Reviewing Every Independent Spirit Award Nominee (2025): Sorry, Baby

Eva Victor (pulling triple duty as writer, director, and lead star) walks a tightrope in Sorry, Baby. This is a film about trauma, rape & societal response to it, sexual politics, and all those timely buzzpoints that are often the subject of oh so serious films. And yet, Sorry, Baby can be convincingly called a comedy. Of course, it is not haha throughout and there’s nothing superfluous about it. But there’s an easygoing vibe to the film, which could have turned the film into lackadaisical at best and offensive at worst in lesser hands, but Victor’s writing and directing is so sure that there’s nary a wrong step.

The protagonist of Sorry, Baby (Agnes) is a woman who does not want to be the defined by the bad thing (the film’s wording) that happened to her. She is a funny, confident, brash but in an endearing way woman. She doesn’t let the bad thing affect even her sex life moving forward. In fact, all the sex scenes in the film are funny (the bad thing is not shown).

But it does intrude in her life, no matter how much she tries to stuff it inside (she doesn’t even report it to the police and doesn’t want the perpetrator to die). The confusion it leads to in a person who is generally of an easygoing, warm demeanour who is ready with a quip for every occasion is laid bare in a startling, funny, and overall standout court scene. In her interview for jury duty, she somehow transforms a situation where she is the victim into one where she appears guilty.
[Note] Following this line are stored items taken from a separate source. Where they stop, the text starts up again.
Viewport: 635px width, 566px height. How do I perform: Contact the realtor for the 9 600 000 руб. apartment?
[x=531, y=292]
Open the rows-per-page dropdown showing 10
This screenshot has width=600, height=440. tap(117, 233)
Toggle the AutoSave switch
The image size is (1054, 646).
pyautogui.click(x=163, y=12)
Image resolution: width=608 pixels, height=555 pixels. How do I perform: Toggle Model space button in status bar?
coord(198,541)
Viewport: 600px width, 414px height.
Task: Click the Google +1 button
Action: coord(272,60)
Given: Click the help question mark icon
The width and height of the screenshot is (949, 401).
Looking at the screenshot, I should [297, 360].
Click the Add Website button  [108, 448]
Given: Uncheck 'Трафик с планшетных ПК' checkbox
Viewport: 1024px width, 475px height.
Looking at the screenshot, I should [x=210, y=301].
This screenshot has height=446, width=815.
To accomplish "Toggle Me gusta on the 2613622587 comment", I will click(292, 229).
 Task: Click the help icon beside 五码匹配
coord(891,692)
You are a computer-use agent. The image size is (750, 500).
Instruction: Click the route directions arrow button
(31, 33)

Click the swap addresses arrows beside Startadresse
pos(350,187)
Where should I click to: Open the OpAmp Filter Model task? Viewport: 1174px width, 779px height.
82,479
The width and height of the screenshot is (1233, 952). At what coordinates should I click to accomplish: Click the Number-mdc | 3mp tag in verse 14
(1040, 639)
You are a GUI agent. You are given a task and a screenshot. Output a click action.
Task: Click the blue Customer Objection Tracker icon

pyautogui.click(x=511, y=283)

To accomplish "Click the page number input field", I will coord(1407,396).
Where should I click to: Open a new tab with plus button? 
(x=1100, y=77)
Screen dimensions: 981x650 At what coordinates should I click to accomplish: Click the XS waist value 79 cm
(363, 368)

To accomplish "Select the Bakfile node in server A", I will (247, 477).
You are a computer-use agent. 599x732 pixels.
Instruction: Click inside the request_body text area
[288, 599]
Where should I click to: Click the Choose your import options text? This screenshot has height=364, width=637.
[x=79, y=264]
Her sadness has outlets to compound through the reactions she gets from what are supposed to be her support systems. The doctor who examines her is straightforward to the point of insensitivity and misreads the situation by trying to match her quip for quip. The college representatives (she is a Literature student and the perpetrator is her professor) admit to her they only have limited power. Again, the film’s strange dichotomy comes into play, as these scenes can leave a viewer angry but also guffawing (I may struggle to suppress a laugh after hearing “We are women” are going forward).

But if there are unreliable and menacing people that surround her, they are outweighed by warm, consoling friends, strangers, and fuck buddies. Naomi Ackie plays her best friend and roommate, and she is exactly what Agnes needs in the aftermath of the bad thing. John Carroll Lynch has a lovely cameo, once again serving a reminder that the man most famous for playing the probable Zodiac killer is actually at his best in these fuzzy bear roles. Lucas Hedges as Agnes’ neighbour gives a hilarious performance and so does Kelly McCormack, a professional mostly outclassed rival, whose jealousies Agnes takes in an endearing and not threatening way.

Sorry, Baby will feel relevant to anyone who wants to be the funniest person in the room but also wants to be taken seriously. Despite its serious themes, it is a warm embrace of a film.

It comes in the wake of a swathe of weak #MeToo films, where Hollywood seemed obliged to address the issue instead of adding anything to it or to explore the varied reactions to it a la She Said. If The Assistant was the best film dealing directly with the movement, Sorry, Baby is something like a widening of the movement’s horizons, where the internal victories, of overcoming shame, guilt, even awkwardness, are given just as much, if not more, precedence as external victories. It’s telling that the doer of the bad thing is not shown anymore after doing it.

The biggest recommendation I can give this film though is that it is funny as fuck and comforting like snuggling with your best friend on the couch.